Um partido onde com honestidade só se pode suspeitar que os 22 milhões de votos não passam hoje de capital político disponível no mercado. Onde não se afirma projeto político, já que fora os parlamentares tachados de puxadinhos, sobre os grandes temas sociais há pouca ou nenhuma posição. Não há também afirmação de candidatura, uma vez que não se busca maior representação para ter chances eleitorais, seja com novas e selecionadas adesões, seja com um debate de alianças, mesmo que embrionário. Propus caravana de debates pelo país, propus abrir um amplo debate programático, ou participar do Quero Prévias ou Vamos… Pra que? Se a “reflexão do papel a desempenhar” dura exatos quatro anos sob a “cadeira cativa de candidato”? Quatro anos onde não se pode afirmar um projeto, pois precisa ficar o mais flexível possível para ser, ou não ser. Quem tem fome tem pressa, e não só pressa, tem certeza. Sabe o que quer, de que lado e pelo que luta. A práxis é a reflexão com ação, na REDE descobri algo como a obstrução pela “reflexão”. Não se pode afirmar, nem refutar, muito pelo contrário.

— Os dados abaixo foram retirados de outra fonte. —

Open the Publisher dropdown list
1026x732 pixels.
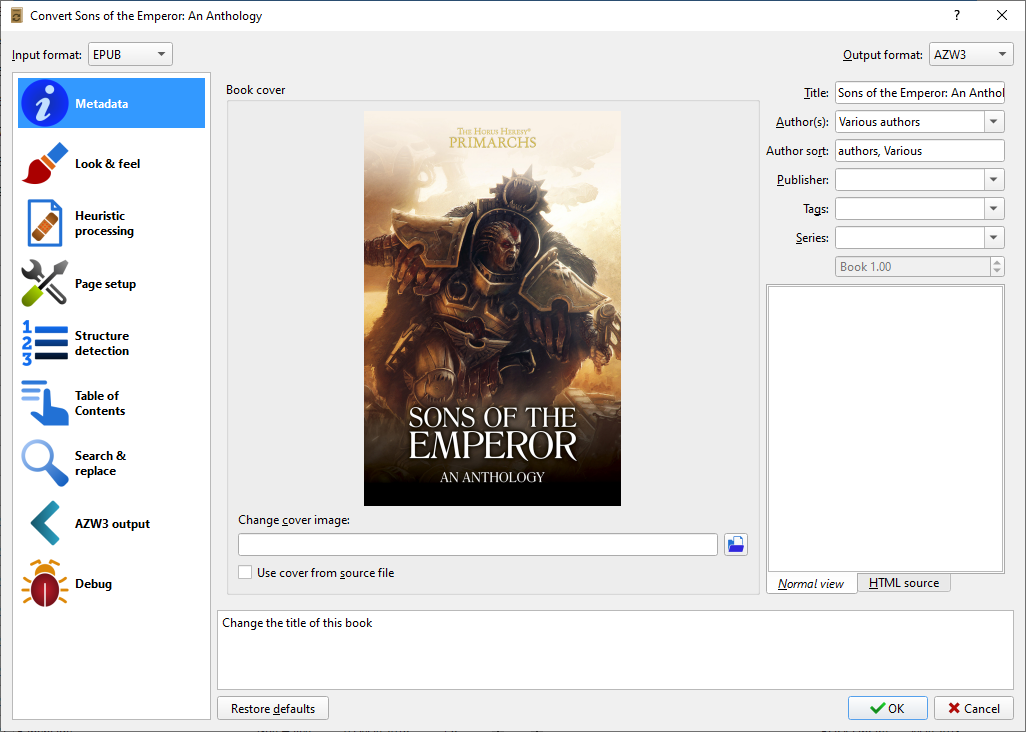(x=993, y=180)
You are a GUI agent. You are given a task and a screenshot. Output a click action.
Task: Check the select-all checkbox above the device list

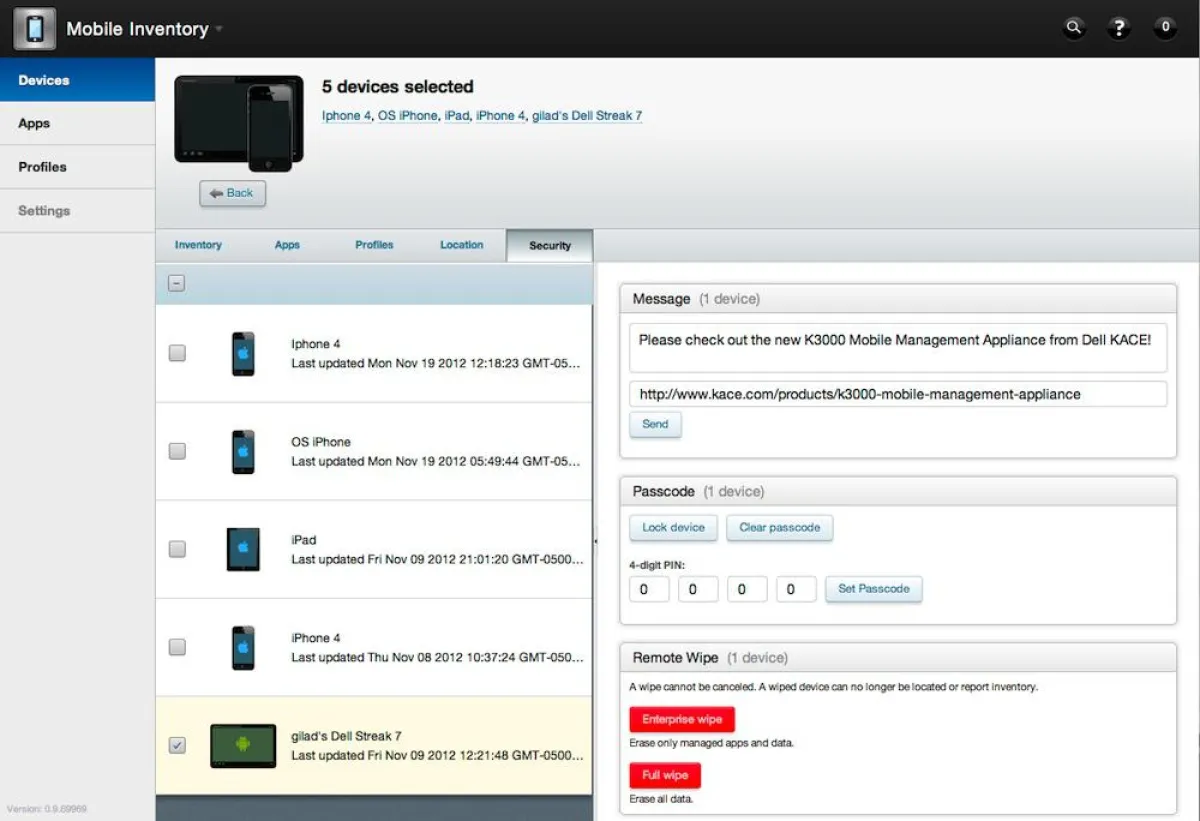(x=176, y=283)
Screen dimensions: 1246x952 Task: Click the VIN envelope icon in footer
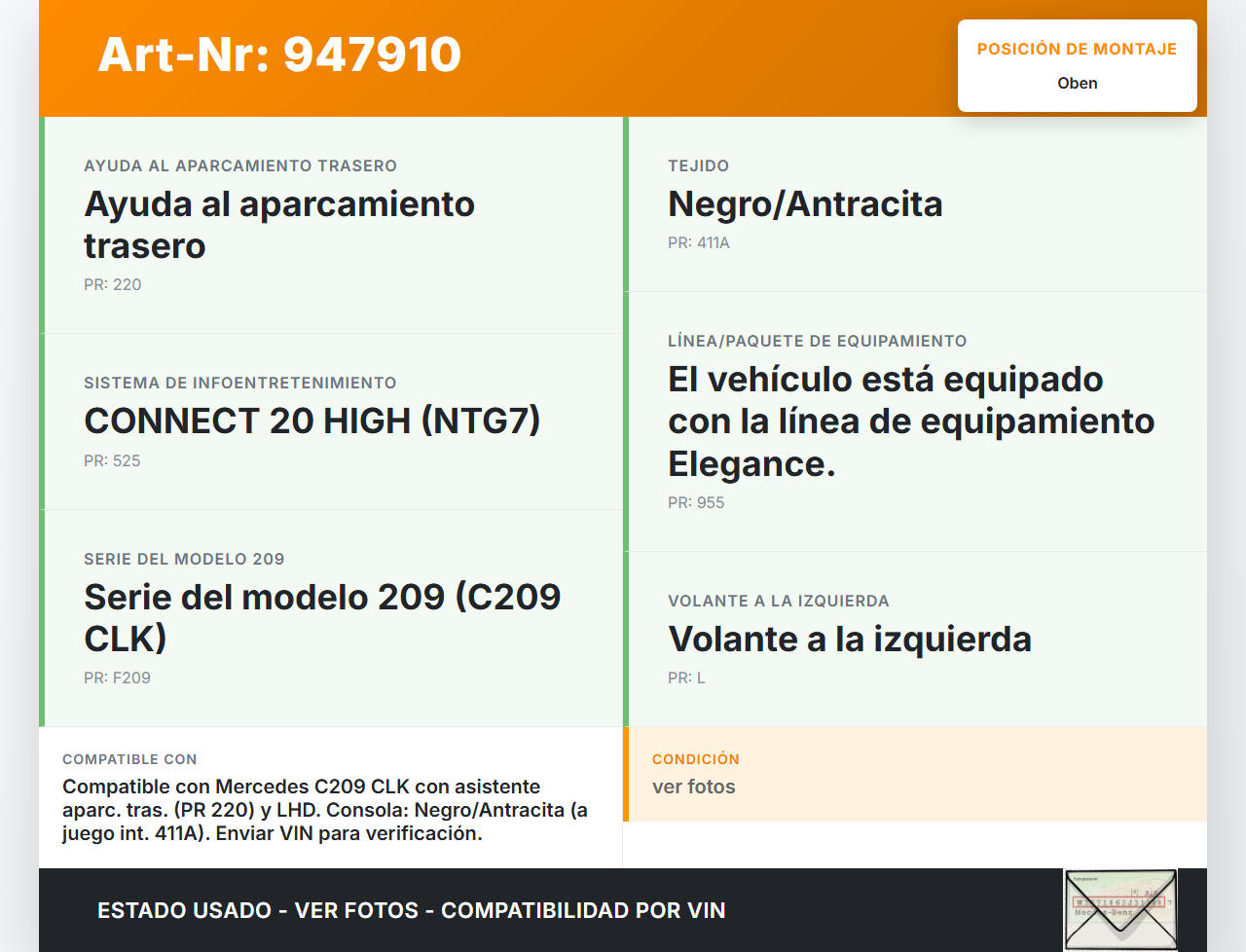pos(1120,909)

É para preservar meus ideais, minha combatividade, minha fé de que é possível mudar esse país com participação (e não variados tipos de intervenção), de que logo mais reuniremos as forças progressistas e democráticas em algo que não seja artificial – e tenho certeza de que em breve verei novamente muitos (e são muitos, e são bravos!) que neste momento permanecem – que comunico a minha renúncia do cargo de Porta-Voz Estadual do Rio, pedindo para tanto o descadastramento como presidente estadual no TRE, a renúncia ao Diretório e Executiva Nacional e minha desfiliação da REDE Sustentabilidade. Ouvi, nesses anos de REDE, que é preferível perder ganhando do que ganhar perdendo. Este “fracasso” faz parte de meu aprendizado e de minhas vitórias. Eu detestaria estar no lugar de quem me venceu.
Rio de Janeiro, 22 de Setembro de 2017.